10. Connecting to each other III: Dynamic Connections


  • self-organization of complexity: sandpiles, avalanches and criticality

  • the power law signature of criticality

  • a dynamic connectivity matrix: depression, facilitation, and STDP

  • neuronal avalanches and neuronal delay

  • scale-free networks by self-organization and Hebbian learning



Teaching methods and general organization


The classes are highly interactive ("learning by doing"), and normally proceed according to the following outline:

First, the biological context (e.g. a paper or a specific topic) is presented.
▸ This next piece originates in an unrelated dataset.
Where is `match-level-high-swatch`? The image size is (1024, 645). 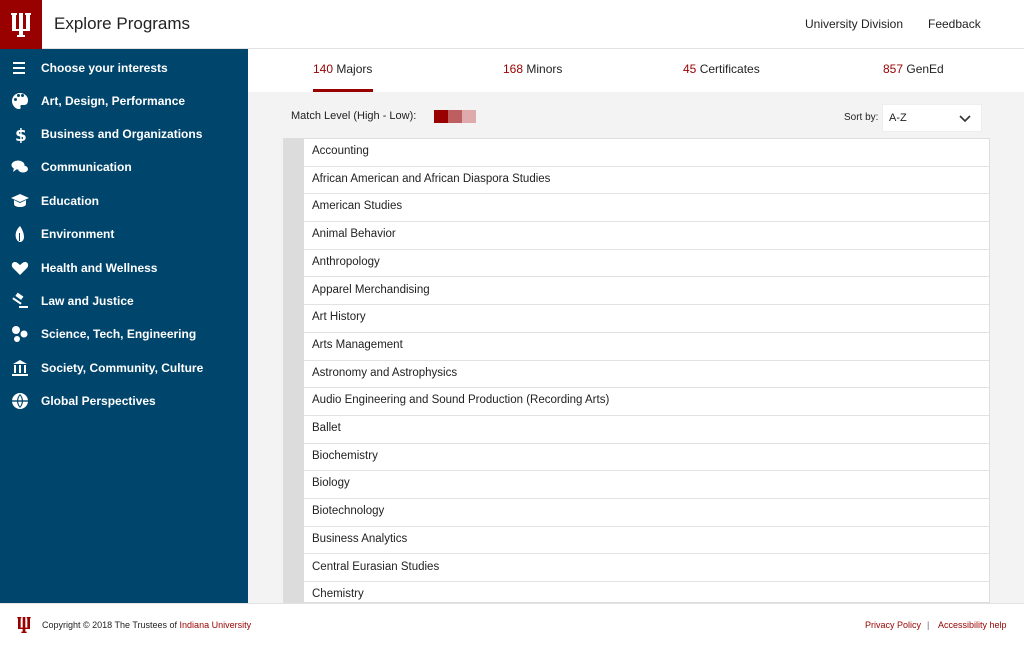
match-level-high-swatch is located at coordinates (441, 116).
Second, the mathematical methods that are necessary for modeling the respective topic are gently introduced.

Finally, the students will go ahead with implementing the complete model (or parts of it), and carrying out simulations with different (sets of) parameters, and interpret their simulation results.

The homework usually builds up on the class context and typically consists of specific questions which the students have to resolve by programming corresponding computer simulations. The homework will be briefly discussed at the beginning of the next class.  Each student should give his or her best in doing the home assignments, as they are an excellent way for learning & deepening teaching matters, and examination training.
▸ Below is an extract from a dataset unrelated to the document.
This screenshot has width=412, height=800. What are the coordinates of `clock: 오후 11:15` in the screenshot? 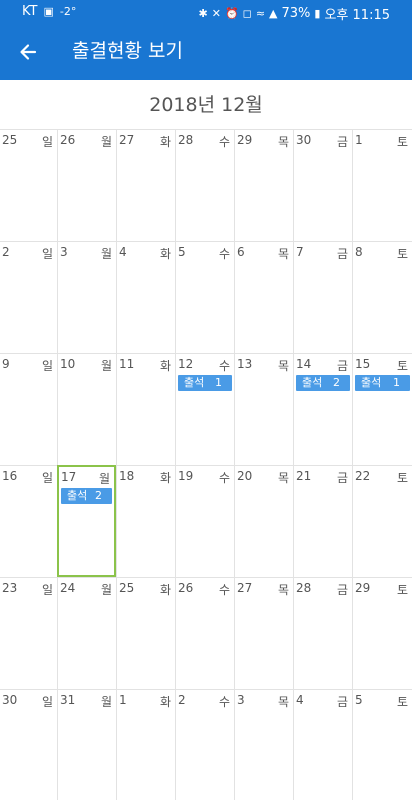 It's located at (357, 16).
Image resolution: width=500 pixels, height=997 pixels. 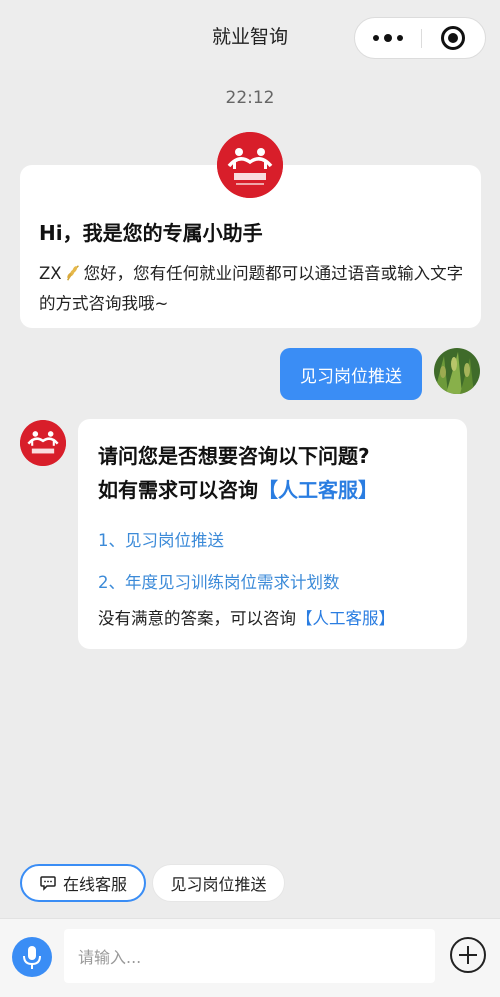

For each topic, each student’s mathematical background will taken into account.  This means that the class offers a high degree of flexibility with respect to teaching topics.  The guiding idea is not to just pass indiscriminately through all teaching topics, but rather to advance to the next topic if and only if each student has developed a sufficient grasp.  In this way, the students will gather motivation and finally enjoy doing programming and mathematics.



Official assessment of learning outcomes


Students have to do some home assignments each week.  They serve as a preparation for the examination (see below), and will influence the final grade only in the following exceptional situations (to be decided by the professor in each case):
1. If a student failed in the examination, but performed well in the home assignments, he or she can nevertheless pass the examination if the average of homework grades and the examination grade surpasses the minimum qualification.
2. In order to get a "honor degree" (matricula de honor), the results of the home assignments will be considered as well.


Examination-based assessment

The evaluation consists of a questionnaire about mathematics, about Matlab programming, and finally some assignments similar to the homework. The purpose of the examination is to evaluate in how far the students understood the mathematical methods, models, and the programs. Furthermore, the test also shows in how far the students have understood to evaluate simulation results.